Непреодолимое отвращение и сильный внутренний голос, что-то пророчащий, не позволяют мне переступить границу России, особенно теперь, когда самодержавие, озлобленное и испуганное всем, что делается в Европе, душит с удвоенным ожесточением всякое умственное движение и грубо отрезывает от освобождающегося человечества шестьдесят миллионов, человек, загораживая последний свет, скудно падавший на малое число из них, своей черною, железною рукой, на которой запеклась польская кровь. Нет, друзья мои, я не могу переступить рубеж этого царства мглы, произвола, молчаливого замиранья, гибели без вести, мучений с платком во рту. Я подожду до тех пор, пока усталая власть, ослабленная безуспешными усилиями и возбужденным противудействием, не признает чего-нибудь достойным уважения в русском человеке!

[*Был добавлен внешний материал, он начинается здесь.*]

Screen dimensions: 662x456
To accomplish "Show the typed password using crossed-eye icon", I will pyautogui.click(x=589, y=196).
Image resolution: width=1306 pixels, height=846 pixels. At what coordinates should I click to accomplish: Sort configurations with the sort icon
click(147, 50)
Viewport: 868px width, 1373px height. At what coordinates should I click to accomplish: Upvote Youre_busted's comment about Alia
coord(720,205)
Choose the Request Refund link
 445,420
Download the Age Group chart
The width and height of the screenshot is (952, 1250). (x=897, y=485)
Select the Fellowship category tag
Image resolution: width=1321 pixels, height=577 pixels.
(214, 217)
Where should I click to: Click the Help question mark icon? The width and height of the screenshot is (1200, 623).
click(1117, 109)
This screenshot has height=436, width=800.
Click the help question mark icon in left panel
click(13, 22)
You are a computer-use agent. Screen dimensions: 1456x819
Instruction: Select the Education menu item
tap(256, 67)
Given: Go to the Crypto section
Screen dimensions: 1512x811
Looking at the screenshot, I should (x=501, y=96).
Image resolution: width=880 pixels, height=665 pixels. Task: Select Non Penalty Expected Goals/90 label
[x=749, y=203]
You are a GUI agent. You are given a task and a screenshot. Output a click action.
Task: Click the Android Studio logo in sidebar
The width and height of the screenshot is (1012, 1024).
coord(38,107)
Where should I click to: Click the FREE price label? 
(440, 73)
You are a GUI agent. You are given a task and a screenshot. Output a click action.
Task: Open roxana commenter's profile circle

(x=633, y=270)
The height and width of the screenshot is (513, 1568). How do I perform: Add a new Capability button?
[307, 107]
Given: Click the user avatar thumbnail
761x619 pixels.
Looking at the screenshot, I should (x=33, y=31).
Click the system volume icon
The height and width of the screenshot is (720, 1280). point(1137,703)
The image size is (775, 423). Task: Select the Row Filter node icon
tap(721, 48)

Пожалуйста, не ошибитесь; не радость, не рассеяние, не отдых, ни даже личную безопасность нашел я здесь; да и не знаю, кто может находить теперь в Европе радость и отдых, – отдых во время землетрясения, радость во время отчаянной борьбы. – Вы видели грусть в каждой строке моих писем; жизнь здесь очень тяжела, ядовитая злоба примешивается к любви, желчь – к слезе, лихорадочное беспокойство точит весь организм. Время прежних обманов, упований миновало. Я ни во что не верю здесь, кроме в кучку людей, в небольшое число мыслей да в невозможность остановить движение; я вижу неминуемую гибель старой Европы и не жалею ничего из существующего, ни ее вершинное образование, ни ее учреждения… я ничего не люблю в этом мире, кроме того, что он преследует, ничего не уважаю, кроме того, что он казнит, – и остаюсь… остаюсь страдать вдвойне, страдать от своего горя и от его горя, погибнуть, может быть, при разгроме и разрушении, к которому он несется на всех парах.